PROBLEM STATEMENT
The required output is the complete data, repeated without alteration.

DATA FOR THE TASK
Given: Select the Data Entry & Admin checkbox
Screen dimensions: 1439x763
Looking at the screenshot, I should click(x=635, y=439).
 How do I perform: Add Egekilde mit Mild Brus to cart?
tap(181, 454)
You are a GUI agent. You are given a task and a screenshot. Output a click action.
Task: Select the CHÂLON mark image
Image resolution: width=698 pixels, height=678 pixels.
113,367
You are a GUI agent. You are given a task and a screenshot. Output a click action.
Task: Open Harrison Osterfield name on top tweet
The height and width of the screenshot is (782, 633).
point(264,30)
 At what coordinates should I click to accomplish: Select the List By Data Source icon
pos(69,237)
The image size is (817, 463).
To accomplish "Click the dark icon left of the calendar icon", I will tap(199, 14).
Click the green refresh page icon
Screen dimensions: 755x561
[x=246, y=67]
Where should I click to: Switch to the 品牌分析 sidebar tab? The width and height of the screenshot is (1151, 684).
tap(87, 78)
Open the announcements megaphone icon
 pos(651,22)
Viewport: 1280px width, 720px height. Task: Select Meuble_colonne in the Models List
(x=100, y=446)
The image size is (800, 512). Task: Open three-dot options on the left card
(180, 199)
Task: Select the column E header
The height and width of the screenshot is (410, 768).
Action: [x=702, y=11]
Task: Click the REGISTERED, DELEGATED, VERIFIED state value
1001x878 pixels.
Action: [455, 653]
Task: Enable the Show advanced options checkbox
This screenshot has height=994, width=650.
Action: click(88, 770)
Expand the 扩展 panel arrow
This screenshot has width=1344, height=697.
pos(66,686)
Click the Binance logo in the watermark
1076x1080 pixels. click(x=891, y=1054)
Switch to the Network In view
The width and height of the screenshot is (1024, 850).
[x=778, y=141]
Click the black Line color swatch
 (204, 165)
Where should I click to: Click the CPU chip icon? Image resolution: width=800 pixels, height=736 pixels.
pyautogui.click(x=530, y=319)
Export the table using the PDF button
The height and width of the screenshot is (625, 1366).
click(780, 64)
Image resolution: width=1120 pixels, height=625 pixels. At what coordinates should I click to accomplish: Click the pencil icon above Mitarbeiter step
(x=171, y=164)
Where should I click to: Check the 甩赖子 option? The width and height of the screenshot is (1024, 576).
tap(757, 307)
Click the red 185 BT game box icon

OUTPUT BELOW
Given: Select the Data Entry & Admin checkbox
Screen dimensions: 1439x763
Looking at the screenshot, I should click(x=635, y=439).
 How do I perform: Add Egekilde mit Mild Brus to cart?
tap(181, 454)
You are a GUI agent. You are given a task and a screenshot. Output a click action.
Task: Select the CHÂLON mark image
Image resolution: width=698 pixels, height=678 pixels.
113,367
You are a GUI agent. You are given a task and a screenshot. Output a click action.
Task: Open Harrison Osterfield name on top tweet
The height and width of the screenshot is (782, 633).
point(264,30)
 At what coordinates should I click to accomplish: Select the List By Data Source icon
pos(69,237)
The image size is (817, 463).
To accomplish "Click the dark icon left of the calendar icon", I will tap(199, 14).
Click the green refresh page icon
Screen dimensions: 755x561
[x=246, y=67]
Where should I click to: Switch to the 品牌分析 sidebar tab? The width and height of the screenshot is (1151, 684).
tap(87, 78)
Open the announcements megaphone icon
 pos(651,22)
Viewport: 1280px width, 720px height. Task: Select Meuble_colonne in the Models List
(x=100, y=446)
The image size is (800, 512). Task: Open three-dot options on the left card
(180, 199)
Task: Select the column E header
The height and width of the screenshot is (410, 768).
Action: [x=702, y=11]
Task: Click the REGISTERED, DELEGATED, VERIFIED state value
1001x878 pixels.
Action: [455, 653]
Task: Enable the Show advanced options checkbox
This screenshot has height=994, width=650.
Action: click(88, 770)
Expand the 扩展 panel arrow
This screenshot has width=1344, height=697.
pos(66,686)
Click the Binance logo in the watermark
1076x1080 pixels. click(x=891, y=1054)
Switch to the Network In view
The width and height of the screenshot is (1024, 850).
[x=778, y=141]
Click the black Line color swatch
 (204, 165)
Where should I click to: Click the CPU chip icon? Image resolution: width=800 pixels, height=736 pixels.
pyautogui.click(x=530, y=319)
Export the table using the PDF button
The height and width of the screenshot is (625, 1366).
click(780, 64)
Image resolution: width=1120 pixels, height=625 pixels. At what coordinates should I click to accomplish: Click the pencil icon above Mitarbeiter step
(x=171, y=164)
Where should I click to: Check the 甩赖子 option? The width and height of the screenshot is (1024, 576).
tap(757, 307)
Click the red 185 BT game box icon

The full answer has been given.